GIVEN RECORDS ▸
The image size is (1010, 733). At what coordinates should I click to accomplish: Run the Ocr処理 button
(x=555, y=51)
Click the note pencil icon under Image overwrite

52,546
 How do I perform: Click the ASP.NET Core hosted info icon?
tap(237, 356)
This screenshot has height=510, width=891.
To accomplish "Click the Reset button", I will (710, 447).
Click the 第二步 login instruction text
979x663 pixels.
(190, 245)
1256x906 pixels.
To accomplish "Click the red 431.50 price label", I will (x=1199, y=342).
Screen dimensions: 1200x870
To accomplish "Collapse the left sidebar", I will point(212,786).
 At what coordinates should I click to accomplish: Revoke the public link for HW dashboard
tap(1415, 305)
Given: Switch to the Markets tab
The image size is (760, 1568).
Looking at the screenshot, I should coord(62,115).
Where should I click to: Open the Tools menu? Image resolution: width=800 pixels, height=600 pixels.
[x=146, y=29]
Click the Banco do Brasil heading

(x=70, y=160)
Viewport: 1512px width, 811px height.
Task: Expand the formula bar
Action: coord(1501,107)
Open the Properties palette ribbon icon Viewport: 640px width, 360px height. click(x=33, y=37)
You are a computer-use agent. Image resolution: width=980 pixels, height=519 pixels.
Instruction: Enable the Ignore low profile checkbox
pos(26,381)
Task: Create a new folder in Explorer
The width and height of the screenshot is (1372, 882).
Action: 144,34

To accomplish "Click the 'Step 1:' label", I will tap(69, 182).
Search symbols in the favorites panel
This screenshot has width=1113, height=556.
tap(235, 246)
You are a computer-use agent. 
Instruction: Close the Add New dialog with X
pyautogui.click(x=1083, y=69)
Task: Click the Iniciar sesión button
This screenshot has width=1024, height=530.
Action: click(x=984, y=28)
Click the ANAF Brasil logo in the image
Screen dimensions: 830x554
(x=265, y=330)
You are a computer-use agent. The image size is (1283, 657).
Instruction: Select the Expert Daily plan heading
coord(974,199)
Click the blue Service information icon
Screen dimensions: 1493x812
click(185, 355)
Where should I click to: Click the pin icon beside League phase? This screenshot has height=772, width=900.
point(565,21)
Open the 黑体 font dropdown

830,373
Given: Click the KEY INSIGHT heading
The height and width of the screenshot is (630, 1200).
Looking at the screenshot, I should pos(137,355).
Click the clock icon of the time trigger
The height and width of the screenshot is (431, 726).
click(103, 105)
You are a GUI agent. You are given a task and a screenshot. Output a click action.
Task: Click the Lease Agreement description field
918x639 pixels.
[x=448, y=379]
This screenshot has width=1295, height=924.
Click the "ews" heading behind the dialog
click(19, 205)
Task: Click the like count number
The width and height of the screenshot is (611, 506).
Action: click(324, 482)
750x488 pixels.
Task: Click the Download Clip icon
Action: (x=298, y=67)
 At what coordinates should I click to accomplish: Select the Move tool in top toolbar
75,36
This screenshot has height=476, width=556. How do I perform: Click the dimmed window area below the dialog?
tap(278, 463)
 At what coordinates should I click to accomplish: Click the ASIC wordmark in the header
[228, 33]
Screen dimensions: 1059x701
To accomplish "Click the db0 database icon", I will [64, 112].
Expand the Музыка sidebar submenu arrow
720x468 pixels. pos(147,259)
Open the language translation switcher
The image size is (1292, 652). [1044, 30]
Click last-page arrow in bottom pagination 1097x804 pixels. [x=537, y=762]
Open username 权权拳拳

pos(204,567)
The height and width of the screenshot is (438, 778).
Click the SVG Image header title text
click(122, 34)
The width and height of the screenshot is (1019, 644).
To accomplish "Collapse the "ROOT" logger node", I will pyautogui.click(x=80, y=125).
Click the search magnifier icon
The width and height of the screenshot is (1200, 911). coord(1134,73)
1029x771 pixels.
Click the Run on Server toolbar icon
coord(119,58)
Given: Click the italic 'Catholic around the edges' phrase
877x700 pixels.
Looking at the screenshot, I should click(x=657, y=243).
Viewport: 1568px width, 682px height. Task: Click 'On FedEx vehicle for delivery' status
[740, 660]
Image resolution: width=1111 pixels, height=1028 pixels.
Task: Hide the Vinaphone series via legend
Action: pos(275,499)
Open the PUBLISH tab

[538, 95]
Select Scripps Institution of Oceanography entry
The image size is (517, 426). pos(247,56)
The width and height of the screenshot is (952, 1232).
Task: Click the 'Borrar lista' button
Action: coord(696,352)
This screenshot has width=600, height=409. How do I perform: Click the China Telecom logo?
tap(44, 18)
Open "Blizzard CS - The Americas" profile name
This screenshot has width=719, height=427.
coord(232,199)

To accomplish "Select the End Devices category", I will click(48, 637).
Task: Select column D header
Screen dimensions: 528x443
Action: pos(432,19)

WORK INSTRUCTIONS ▸
Where does "agent" appear in the records above? Copy every line that has it.

EXERCISE SOLUTION ▸
You are a computer-use agent. Image resolution: width=980 pixels, height=519 pixels.
You are a computer-use agent. 
You are a computer-use agent. The image size is (1283, 657).
You are a GUI agent. You are given a task and a screenshot. Output a click action.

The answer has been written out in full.